Ce fut un réfectoire animé qui accueillit Armin. Des soldats enjoués dès le matin, il n'en avait plus vu depuis des mois et des mois. Dans cette longue pièce basse et sans fenêtre, au plancher fait à l'arrache, néons froids, et murs gris, une cinquantaine d'américains habillés d'épais uniformes kaki bavardaient. En face d'eux, sur leurs tables de pin, de simples bols de bouillie d'avoine.
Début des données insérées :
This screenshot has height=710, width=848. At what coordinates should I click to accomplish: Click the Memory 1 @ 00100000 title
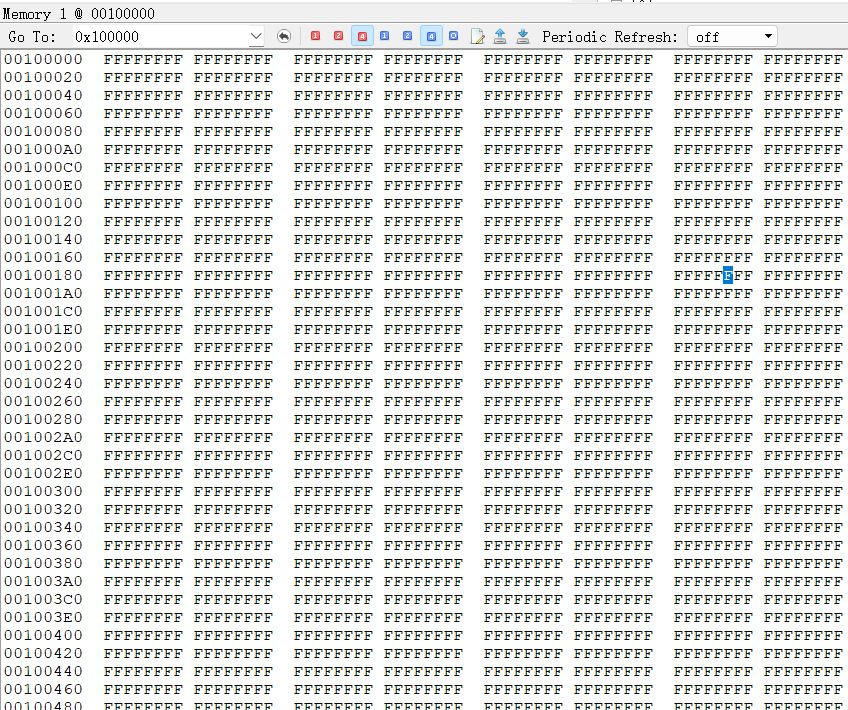point(79,14)
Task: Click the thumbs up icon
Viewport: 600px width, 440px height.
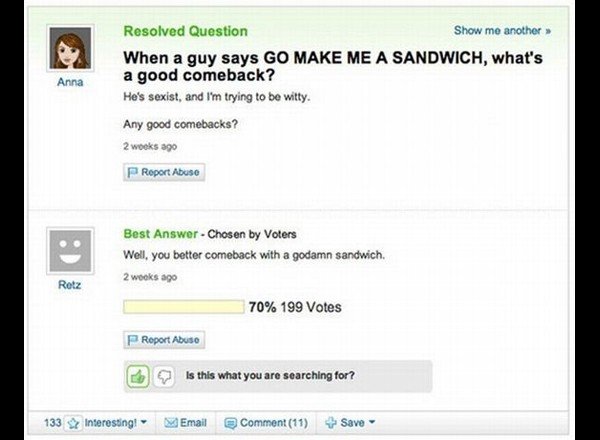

Moins nourrissant que les rations sèches et sans goût des Murs, songea le stratège en se dirigeant vers les vastes plats de fer qui les attendaient, lui et Eren, au fond de la pièce.

Celui-ci s'y dirigea sans attendre. Il ne prenait pas toujours la peine d'attacher ses cheveux mi-longs ; les crânes rasés de près et autres chignons stricts le jalousaient presque. Et le blond non plus ne respectait pas cette règle dès le lever. Il était trop habitué à son éternel carré pour cela. Je les arrangerai bien après...

Il attrapa un récipient par automatisme, et ne remarqua qu'à peine le jeune garçon encore plus blond que lui, dont les yeux pâles observaient avec fatigue la louche qu'il était en train de manipuler. L'adolescent haussa les sourcils sous la surprise. Il ne lui donnait pas plus de douze ans. Est-ce qu'il est en train de faire son service ? Mes parents m'ont pourtant dit qu'ils ne sélectionnaient aucun soldat classique en-dessous de dix-huit ans...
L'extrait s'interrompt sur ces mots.